Report in full each line of the items below that contains the word "screenshot". Case counts.

Records for the task →

-- start --

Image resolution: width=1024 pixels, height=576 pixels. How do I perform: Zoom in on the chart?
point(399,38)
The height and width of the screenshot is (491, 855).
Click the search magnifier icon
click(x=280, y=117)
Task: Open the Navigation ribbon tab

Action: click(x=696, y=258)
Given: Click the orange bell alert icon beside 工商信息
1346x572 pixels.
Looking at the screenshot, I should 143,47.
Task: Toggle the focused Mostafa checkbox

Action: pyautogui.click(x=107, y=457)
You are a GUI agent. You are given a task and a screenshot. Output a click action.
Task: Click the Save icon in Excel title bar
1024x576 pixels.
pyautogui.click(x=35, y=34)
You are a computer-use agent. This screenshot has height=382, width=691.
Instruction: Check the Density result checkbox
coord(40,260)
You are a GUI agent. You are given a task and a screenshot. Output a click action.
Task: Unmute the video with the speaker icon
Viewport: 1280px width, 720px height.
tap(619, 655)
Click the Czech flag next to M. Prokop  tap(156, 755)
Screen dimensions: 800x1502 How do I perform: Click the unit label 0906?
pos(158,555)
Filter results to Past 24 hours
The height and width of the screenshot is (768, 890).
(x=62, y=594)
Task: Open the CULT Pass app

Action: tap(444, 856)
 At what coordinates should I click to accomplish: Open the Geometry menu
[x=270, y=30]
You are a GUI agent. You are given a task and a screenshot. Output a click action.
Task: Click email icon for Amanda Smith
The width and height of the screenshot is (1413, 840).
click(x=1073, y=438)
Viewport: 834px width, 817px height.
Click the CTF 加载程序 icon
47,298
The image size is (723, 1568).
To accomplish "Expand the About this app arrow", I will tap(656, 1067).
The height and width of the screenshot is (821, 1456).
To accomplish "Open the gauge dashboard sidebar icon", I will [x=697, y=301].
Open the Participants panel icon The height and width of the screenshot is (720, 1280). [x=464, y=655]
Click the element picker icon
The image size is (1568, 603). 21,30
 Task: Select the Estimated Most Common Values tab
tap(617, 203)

-- end --

Answer in full →
The height and width of the screenshot is (491, 855).
Looking at the screenshot, I should 143,47.
You are a GUI agent. You are given a task and a screenshot. Output a click action.
You are a computer-use agent. This screenshot has height=382, width=691.
You are a GUI agent. You are given a task and a screenshot. Output a click action.
The height and width of the screenshot is (768, 890).
You are a GUI agent. You are given a task and a screenshot. Output a click action.
The width and height of the screenshot is (1413, 840).
The height and width of the screenshot is (821, 1456).
Open the Participants panel icon The height and width of the screenshot is (720, 1280). [x=464, y=655]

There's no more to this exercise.